# Not enough revs under load



## BlueBlackBird (Jan 22, 2014)

Hi, Tecumseh HM80155169E, Starts 1st pull, adjusted all the jets after carb rebuild, but it just seems that under load and full throttle it is revving low.I can still blow but to me it sounds like I need more RPM. I have repositioned gov. arm either too much revs or just a bit low. I have read posts here if that engine runs too fast it can blow a rod or magneto. So I am timid to have it rev too high. Could this be a governor adjust problem? or?? How high(rev) is too high. I do have a tach/dwell tester. Thanks


----------



## scipper77 (Dec 4, 2013)

Sounds like your problem is that it is bogging more than you think it should.
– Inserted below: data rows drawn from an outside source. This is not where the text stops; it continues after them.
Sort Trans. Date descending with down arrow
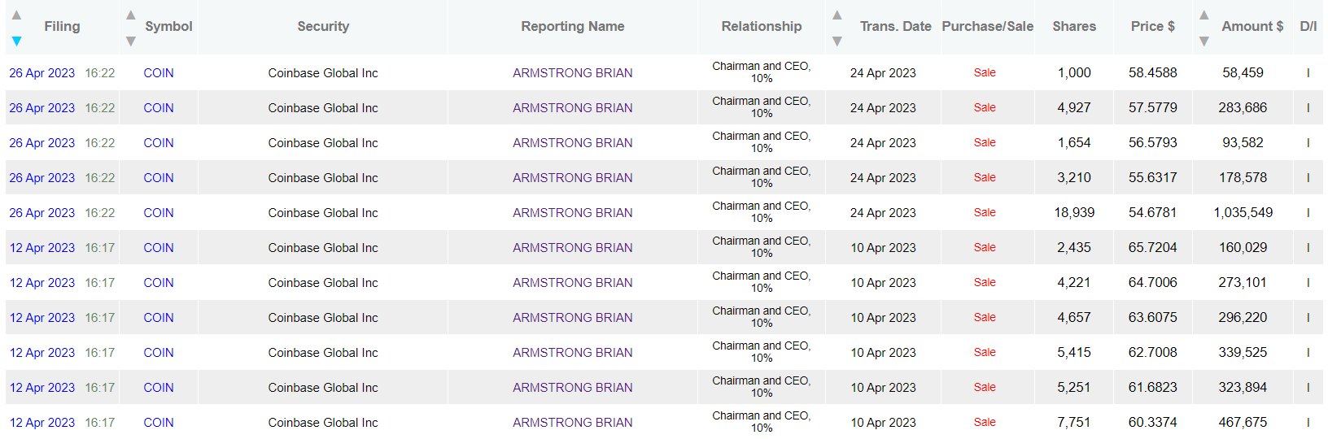 [837, 41]
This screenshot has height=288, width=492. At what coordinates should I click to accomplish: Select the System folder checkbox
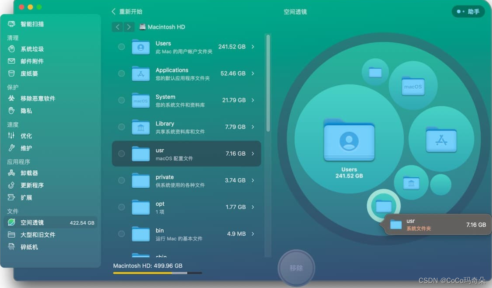121,100
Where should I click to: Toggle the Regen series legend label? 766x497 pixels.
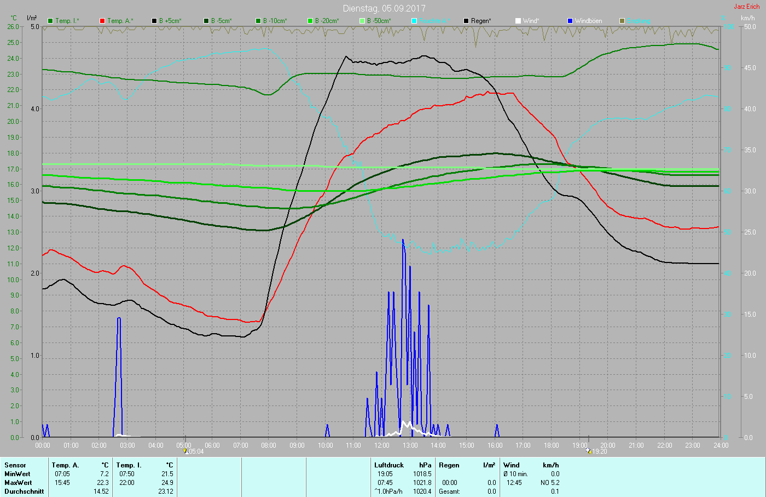pos(481,21)
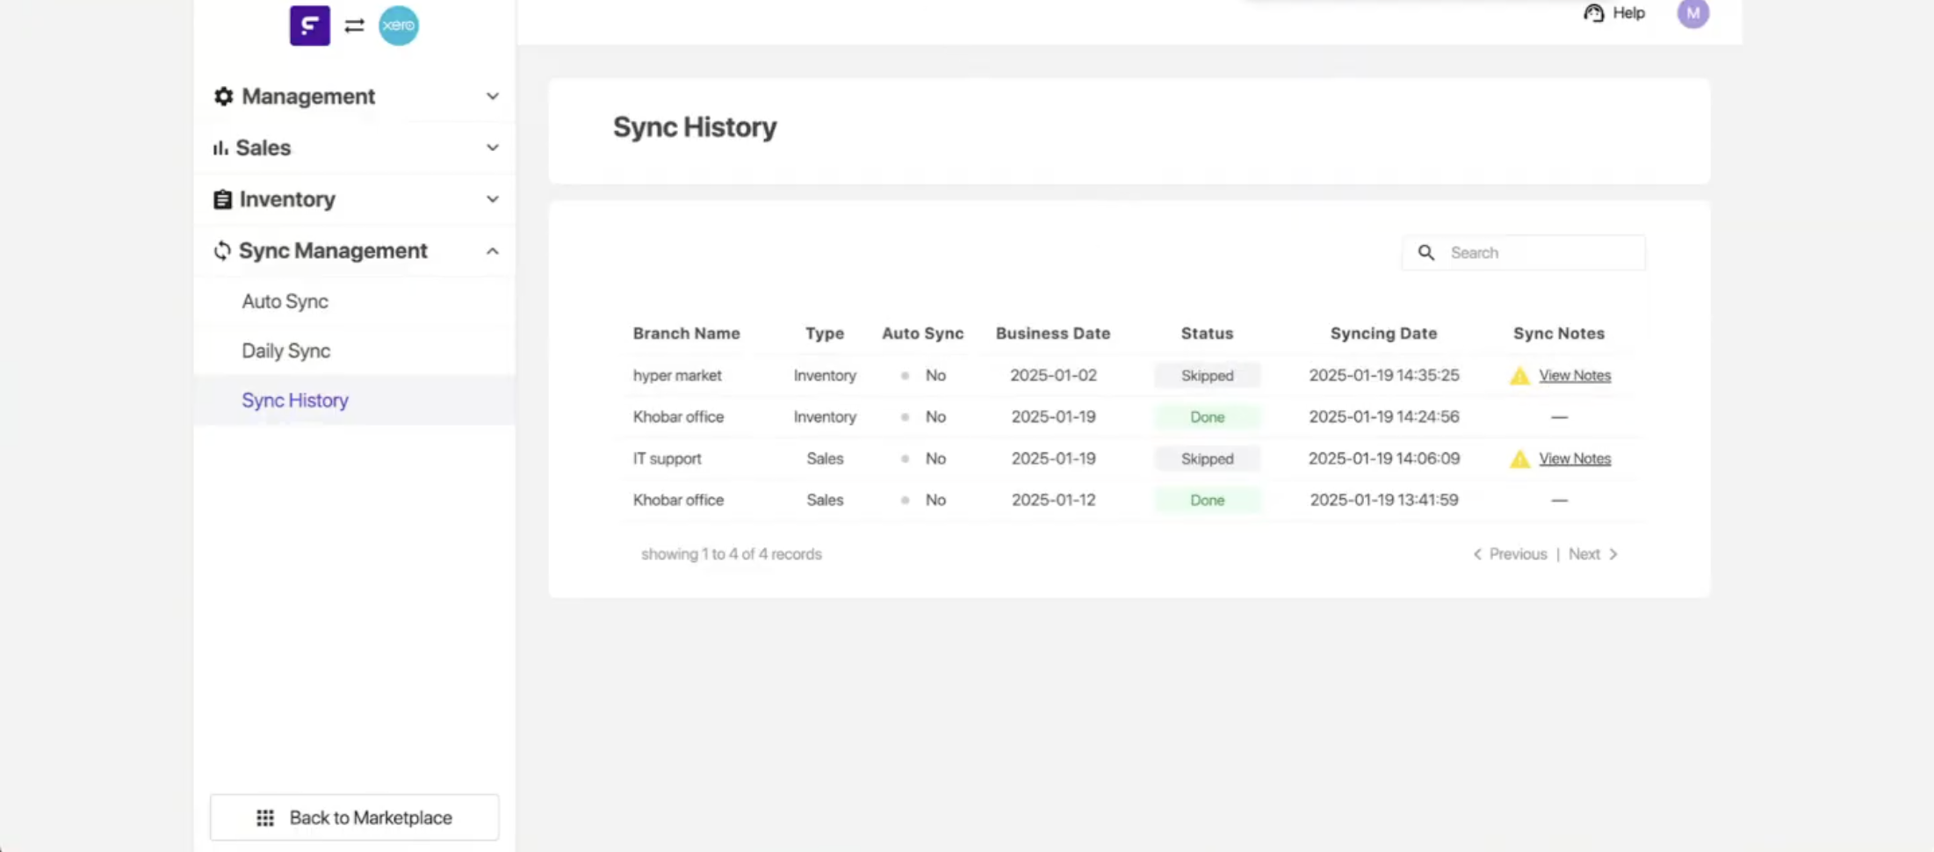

The first thing I would do is check compression. I'd think a number higher than 80 psi would be good but to be honest I really am not sure what is an appropriate spec for that motor off the top of my head.
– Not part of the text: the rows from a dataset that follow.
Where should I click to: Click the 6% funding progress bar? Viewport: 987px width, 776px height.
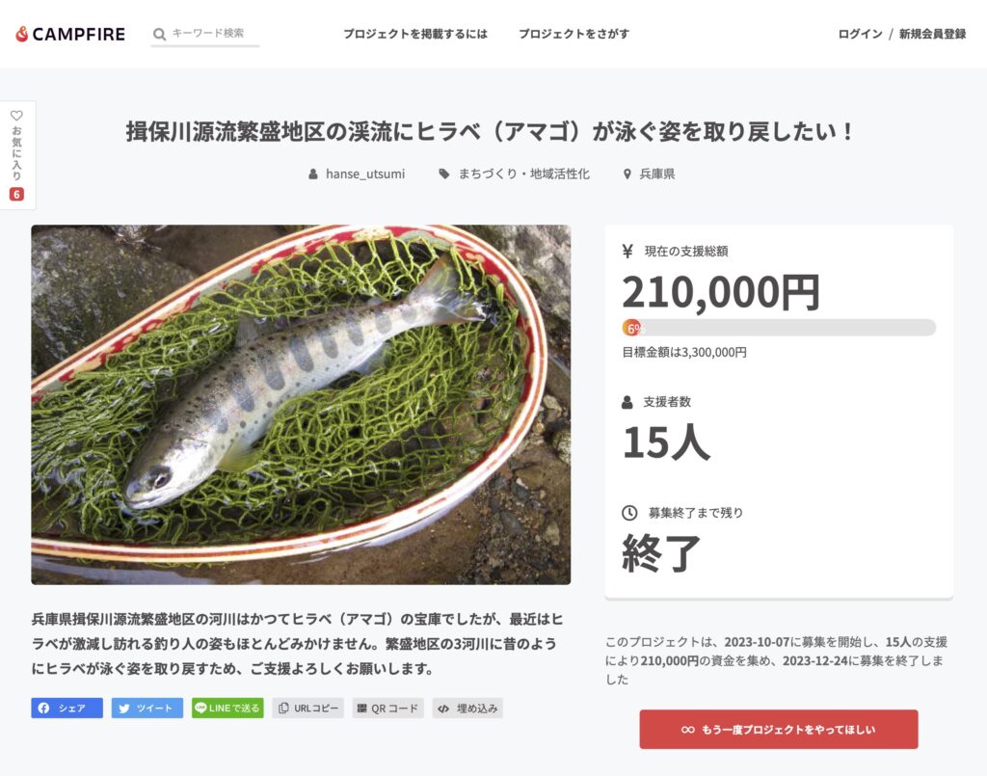click(779, 328)
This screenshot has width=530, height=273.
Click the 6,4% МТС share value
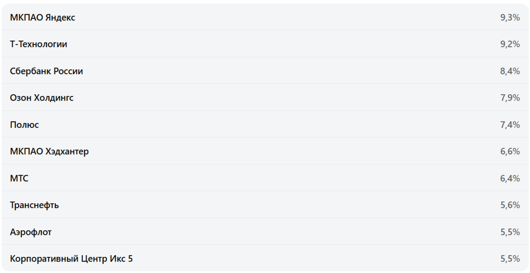click(x=510, y=178)
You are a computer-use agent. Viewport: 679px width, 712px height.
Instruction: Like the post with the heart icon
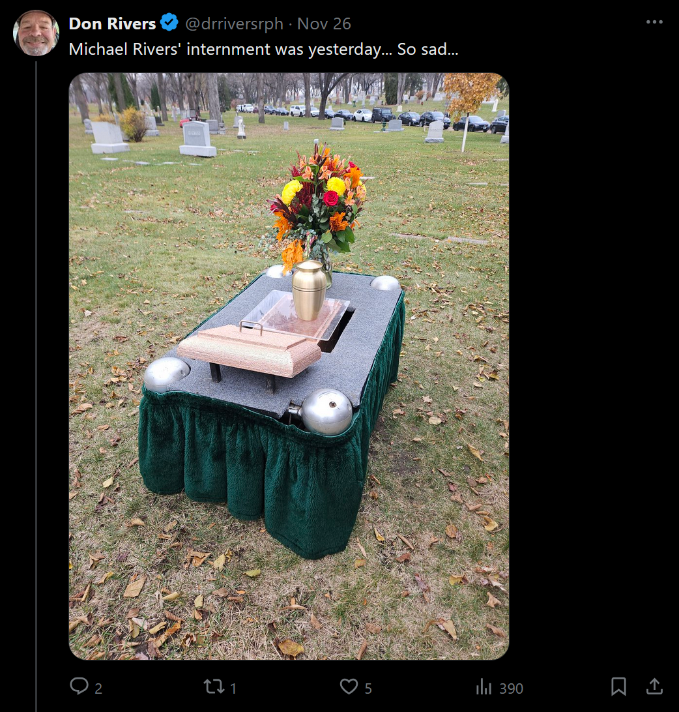tap(349, 686)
Over reving the motor is not something you should ever have to do.

Also since you have a tack/dwell tester (I have one too) you can verify your current RPM's. Should be 3600.


----------



## motorhead64 (Dec 15, 2013)

Your rpms should be 3600 with no load. You can expect a drop of 200 or more rpm under load, even after the governor kicks in. Overspeeding a Tecumseh engine can cause a connecting rod to break. MH


----------



## BeerGhost (Dec 17, 2013)

try setting the governor according to the tecumseh service manual

http://dl.dropboxusercontent.com/u/12502267/Tecumseh/Tecumseh L-Head.pdf


----------



## mtd1024 (Feb 2, 2014)

motorhead64 said:


> Your rpms should be 3600 with no load. You can expect a drop of 200 or more rpm under load, even after the governor kicks in. Overspeeding a Tecumseh engine can cause a connecting rod to break. MH


why would it cause a connection rod to brake?


----------



## scipper77 (Dec 4, 2013)

mtd1024 said:


> why would it cause a connection rod to brake?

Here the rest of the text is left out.